At this point he was very frustrated with his unreasonable and exhausting search!  Then he found a marriage record a brother of his ancestor's brother, which said the parents were John and Margaret Buettner (other records said Buttner and Bottner).  The marriage records of another brother and two sisters said the father's name was John.  It turned out that there were three brothers named John, all born in Germany.  All three deaths were in the New York City records.  Warren then pieced together the lives of the three Johns, and eventually found a reference to a village in Bayern in Germany.  The best evidence was the burial record of the oldest John in 1865, which listed the parents names and the birth village.  A search in the village church records revealed the births of all three sons named Johan, plus the other children.

Warren said that "Exhaustive search means to look for all records that might be available for all members of the extended family."  One of the neat things about this presentation was the step-by-step unveiling of the record gathering process and Warren's reaction to the body of available evidence at each step along the way.  Warren noted that many immigrants gave their birthplace in records as the nearest large city, or just a district or state rather than a small village.

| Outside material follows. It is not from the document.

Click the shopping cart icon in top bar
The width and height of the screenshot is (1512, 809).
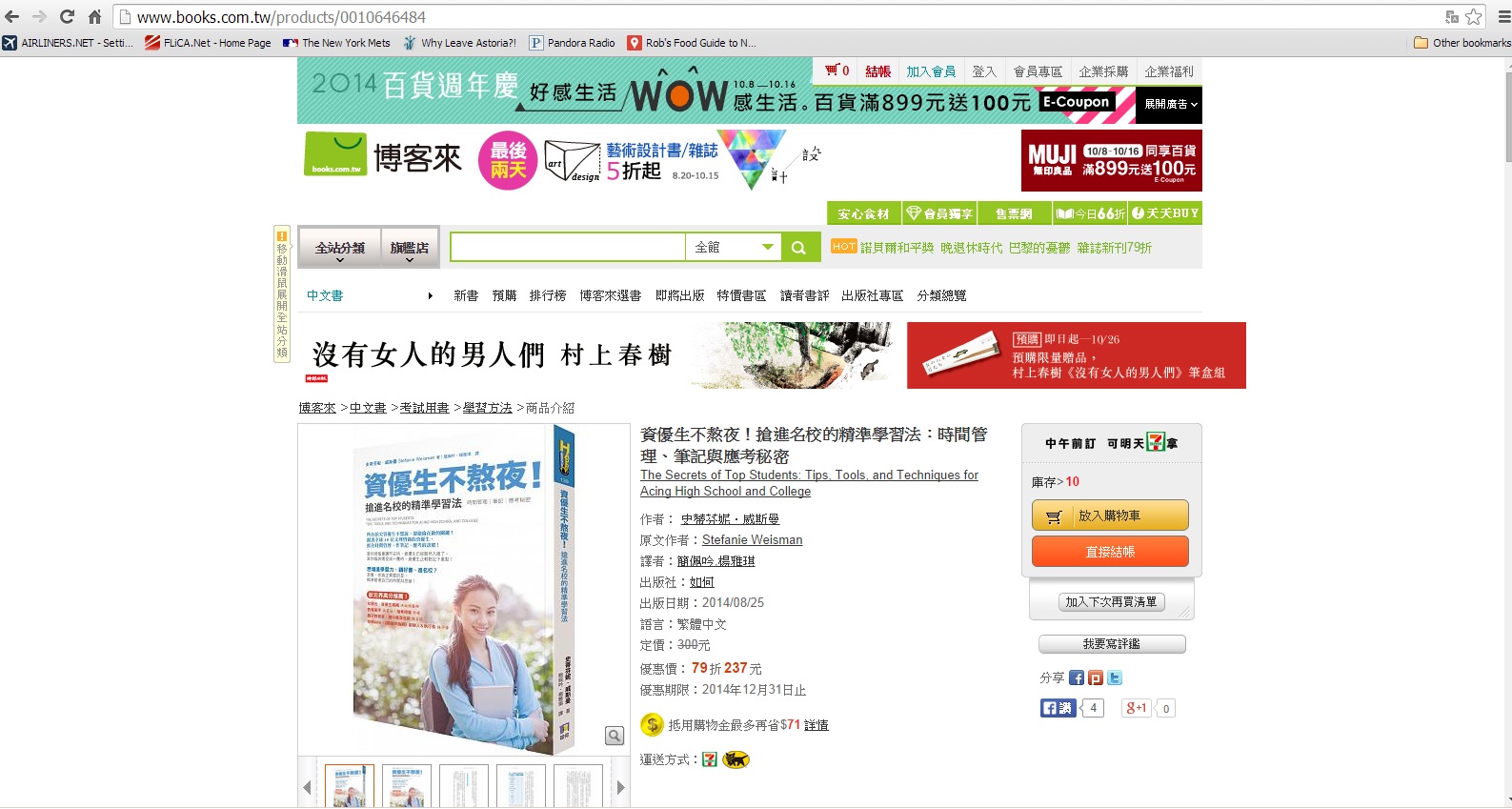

3)  It was 5 p.m., so I went back to the Blogger media center and packed up my laptop, and took one more tour of the Exhibit Hall.  I got my picture taken at the SCGS booth and visited at the MyHeritage exhibit with Amanda and Mark.

At 5:30 p.m., I went to my room, and Linda and I enjoyed dinner at TJ's Steakhouse in the Las Vegas Hotel - a bit pricey but it was excellent food (and the hotel gave us a $25 off coupon!).    Then it was blogging time in the room.